Matsumoto (Kyoto)

Pisar el pequeño local del Sushi Matsumoto con una estrella Michelin, escondido en una calle tranquila del barrio de Gion (Kioto), es exactamente lo que esperas de un verdadero omakase japonés: intimidad y una sucesión armónica de platos que reflejan tanto la tradición como el momento. 

El restaurante, de corte clásico, combina la madera clara de sus taburetes junto al mostrador y el aroma sutil del hinoki (ciprés japonés) con una decoración minimalista.

- Conjunto: 4,5/5
- Precio/ calidad: 4,5/5
- Calidad/ producto: 5/5
- Lugar/ decoración: 5/5
- Servicio: 4,5/5




La velada arrancó con una serie de entrantes y primeros platos que, lejos de ser “el calentamiento”, ya se mostraron como piezas magistrales por sí mismas. 

Empezamos con aperitivos ligeros, seguidos por platos que introdujeron mayor profundidad: pescados ligeramente marinados y unos bocados sensacionales. 






Estos momentos dieron forma al clima perfecto antes de entrar en el corazón del omakase: los nigiris. 

Cada nigiri fue un pequeño mundo, cada sabor un pequeño descubrimiento. Para quienes tengan la suerte de vivirlo, mi sugerencia es dejarse sorprender, disfrutar de la lógica del chef y saborear cada pieza como si fuese la última. Y al final, te preguntas: ¿qué más vendrá después de esto? Porque lo mejor aún podría estar por llegar.

Y entonces llegó el clímax: el festival de nigiris. Cada pieza representaba un pequeño homenaje al mar, al producto, al oficio de moldear arroz y topping en equilibrio perfecto. Lo que más destacamos y, de hecho, lo que califica como lo mejor que hemos comido durante este viaje por Japón fue el nigiri de erizo de mar (uni) y el de anguila.

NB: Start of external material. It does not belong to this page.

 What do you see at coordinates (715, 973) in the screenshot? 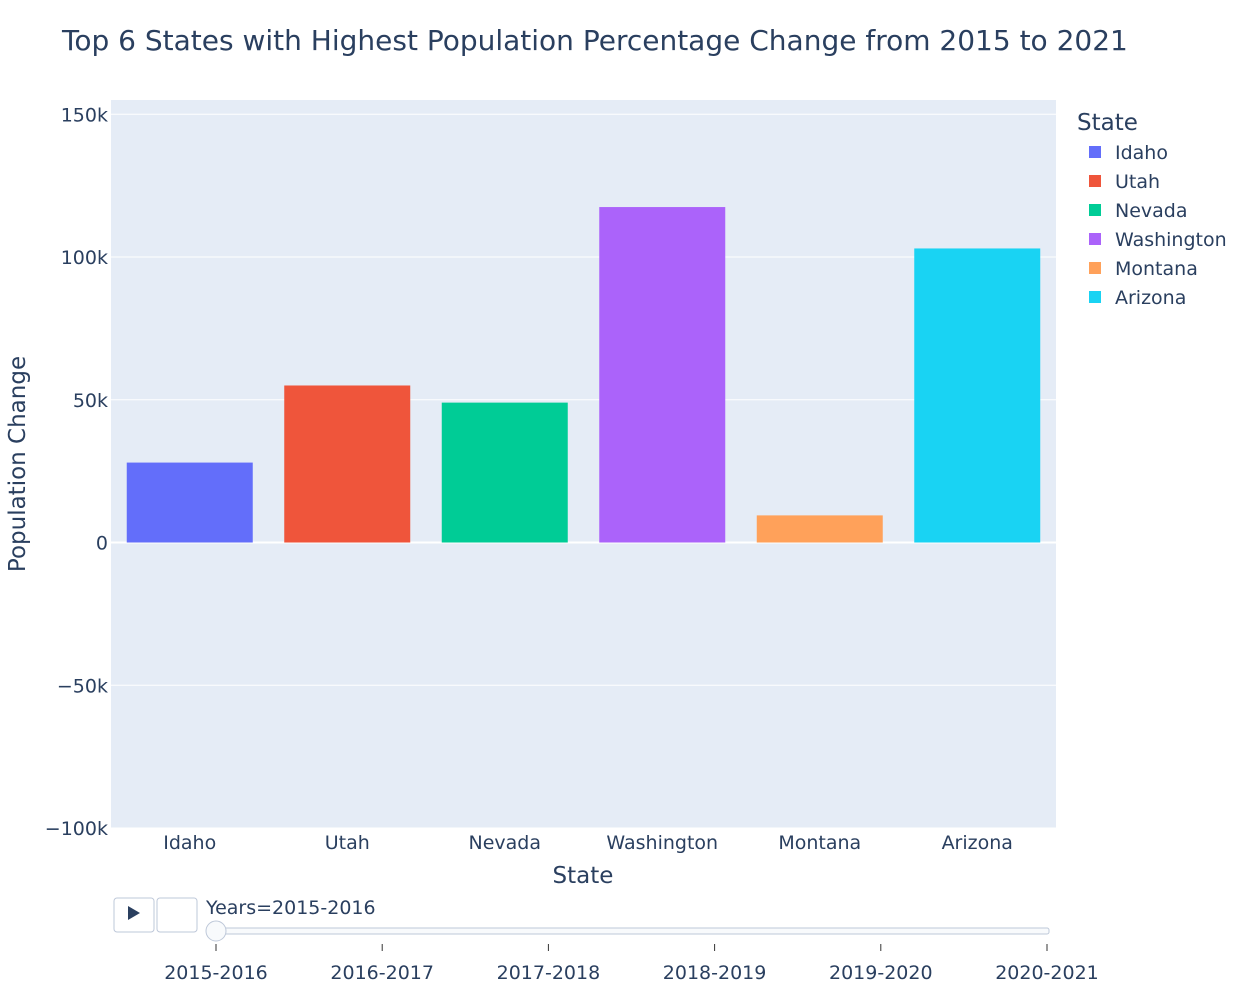
I see `slider-step-label: 2018-2019` at bounding box center [715, 973].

El erizo fue, sin exagerar, “el mejor que hemos comido en todo Japón”: textura cremosa, sabor profundo, marino pero limpio, sin esa agresividad que a veces tienen los uni menos cuidadosos. 

Y la anguila: tierna, perfectamente hecha, con ese sutil ahumado y cocido. Ambos se presentaron en momentos distintos del omakase, otorgándoles un lugar de honor.

Este tipo de experiencia confirma que el viaje gastronómico “no ha hecho más que empezar”: cuando sales de un restaurante así, ya no quieres menos que esta intensidad, esta exactitud, esta conexión entre chef, producto y comensal.